===== Information provided

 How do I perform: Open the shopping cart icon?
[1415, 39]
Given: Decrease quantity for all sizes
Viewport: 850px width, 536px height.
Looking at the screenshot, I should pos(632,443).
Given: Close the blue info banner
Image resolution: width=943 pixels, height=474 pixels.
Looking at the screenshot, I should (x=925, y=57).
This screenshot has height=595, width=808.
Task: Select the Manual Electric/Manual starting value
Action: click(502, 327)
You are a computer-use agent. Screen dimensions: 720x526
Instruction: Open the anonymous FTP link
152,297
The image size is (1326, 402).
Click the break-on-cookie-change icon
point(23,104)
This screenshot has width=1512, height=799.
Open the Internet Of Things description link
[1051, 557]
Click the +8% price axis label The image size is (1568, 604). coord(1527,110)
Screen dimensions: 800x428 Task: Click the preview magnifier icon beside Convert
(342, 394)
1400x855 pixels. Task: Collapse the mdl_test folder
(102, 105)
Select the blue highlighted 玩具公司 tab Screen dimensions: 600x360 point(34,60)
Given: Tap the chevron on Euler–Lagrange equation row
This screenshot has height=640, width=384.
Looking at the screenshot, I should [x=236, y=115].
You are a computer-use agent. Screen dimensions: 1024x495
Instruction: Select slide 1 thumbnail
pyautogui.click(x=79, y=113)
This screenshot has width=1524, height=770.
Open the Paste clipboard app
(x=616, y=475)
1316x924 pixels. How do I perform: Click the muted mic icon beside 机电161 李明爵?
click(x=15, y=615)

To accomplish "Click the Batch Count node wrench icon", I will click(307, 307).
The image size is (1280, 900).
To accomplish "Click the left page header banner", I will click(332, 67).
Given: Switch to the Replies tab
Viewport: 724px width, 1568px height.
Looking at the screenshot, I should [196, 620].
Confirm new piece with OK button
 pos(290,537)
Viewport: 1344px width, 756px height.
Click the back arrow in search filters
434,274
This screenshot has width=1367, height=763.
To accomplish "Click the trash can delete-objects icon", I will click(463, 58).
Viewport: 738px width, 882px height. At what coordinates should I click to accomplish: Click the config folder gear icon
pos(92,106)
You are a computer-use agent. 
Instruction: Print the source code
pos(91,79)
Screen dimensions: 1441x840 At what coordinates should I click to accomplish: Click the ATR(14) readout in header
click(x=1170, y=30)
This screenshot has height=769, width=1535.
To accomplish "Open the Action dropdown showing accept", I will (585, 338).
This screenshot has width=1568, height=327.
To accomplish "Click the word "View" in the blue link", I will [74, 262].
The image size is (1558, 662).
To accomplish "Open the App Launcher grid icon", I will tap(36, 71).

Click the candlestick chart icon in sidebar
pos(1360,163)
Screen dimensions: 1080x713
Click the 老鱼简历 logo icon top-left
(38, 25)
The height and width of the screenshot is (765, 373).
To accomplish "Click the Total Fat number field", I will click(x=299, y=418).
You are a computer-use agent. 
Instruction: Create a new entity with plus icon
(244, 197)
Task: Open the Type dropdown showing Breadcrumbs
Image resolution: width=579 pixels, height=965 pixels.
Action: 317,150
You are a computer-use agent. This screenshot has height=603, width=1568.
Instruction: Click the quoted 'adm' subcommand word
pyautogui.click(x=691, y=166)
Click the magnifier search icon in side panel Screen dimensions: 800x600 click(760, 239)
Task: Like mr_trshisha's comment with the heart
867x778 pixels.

==========

◆ **The problem**
Copy out all the records above, changing each "Screen dimensions" to "Display size" and keeping everything else the same.

◆ **Completed task**
 How do I perform: Open the shopping cart icon?
[1415, 39]
Given: Decrease quantity for all sizes
Viewport: 850px width, 536px height.
Looking at the screenshot, I should pos(632,443).
Given: Close the blue info banner
Image resolution: width=943 pixels, height=474 pixels.
Looking at the screenshot, I should (x=925, y=57).
This screenshot has height=595, width=808.
Task: Select the Manual Electric/Manual starting value
Action: click(502, 327)
You are a computer-use agent. Display size: 720x526
Instruction: Open the anonymous FTP link
152,297
The image size is (1326, 402).
Click the break-on-cookie-change icon
point(23,104)
This screenshot has width=1512, height=799.
Open the Internet Of Things description link
[1051, 557]
Click the +8% price axis label The image size is (1568, 604). coord(1527,110)
Display size: 800x428 Task: Click the preview magnifier icon beside Convert
(342, 394)
1400x855 pixels. Task: Collapse the mdl_test folder
(102, 105)
Select the blue highlighted 玩具公司 tab Display size: 600x360 point(34,60)
Given: Tap the chevron on Euler–Lagrange equation row
This screenshot has height=640, width=384.
Looking at the screenshot, I should [x=236, y=115].
You are a computer-use agent. Display size: 1024x495
Instruction: Select slide 1 thumbnail
pyautogui.click(x=79, y=113)
This screenshot has width=1524, height=770.
Open the Paste clipboard app
(x=616, y=475)
1316x924 pixels. How do I perform: Click the muted mic icon beside 机电161 李明爵?
click(x=15, y=615)

To accomplish "Click the Batch Count node wrench icon", I will click(307, 307).
The image size is (1280, 900).
To accomplish "Click the left page header banner", I will click(332, 67).
Given: Switch to the Replies tab
Viewport: 724px width, 1568px height.
Looking at the screenshot, I should [196, 620].
Confirm new piece with OK button
 pos(290,537)
Viewport: 1344px width, 756px height.
Click the back arrow in search filters
434,274
This screenshot has width=1367, height=763.
To accomplish "Click the trash can delete-objects icon", I will click(463, 58).
Viewport: 738px width, 882px height. At what coordinates should I click to accomplish: Click the config folder gear icon
pos(92,106)
You are a computer-use agent. 
Instruction: Print the source code
pos(91,79)
Display size: 1441x840 At what coordinates should I click to accomplish: Click the ATR(14) readout in header
click(x=1170, y=30)
This screenshot has height=769, width=1535.
To accomplish "Open the Action dropdown showing accept", I will (585, 338).
This screenshot has width=1568, height=327.
To accomplish "Click the word "View" in the blue link", I will [74, 262].
The image size is (1558, 662).
To accomplish "Open the App Launcher grid icon", I will tap(36, 71).

Click the candlestick chart icon in sidebar
pos(1360,163)
Display size: 1080x713
Click the 老鱼简历 logo icon top-left
(38, 25)
The height and width of the screenshot is (765, 373).
To accomplish "Click the Total Fat number field", I will click(x=299, y=418).
You are a computer-use agent. 
Instruction: Create a new entity with plus icon
(244, 197)
Task: Open the Type dropdown showing Breadcrumbs
Image resolution: width=579 pixels, height=965 pixels.
Action: 317,150
You are a computer-use agent. This screenshot has height=603, width=1568.
Instruction: Click the quoted 'adm' subcommand word
pyautogui.click(x=691, y=166)
Click the magnifier search icon in side panel Display size: 800x600 click(760, 239)
Task: Like mr_trshisha's comment with the heart
867x778 pixels.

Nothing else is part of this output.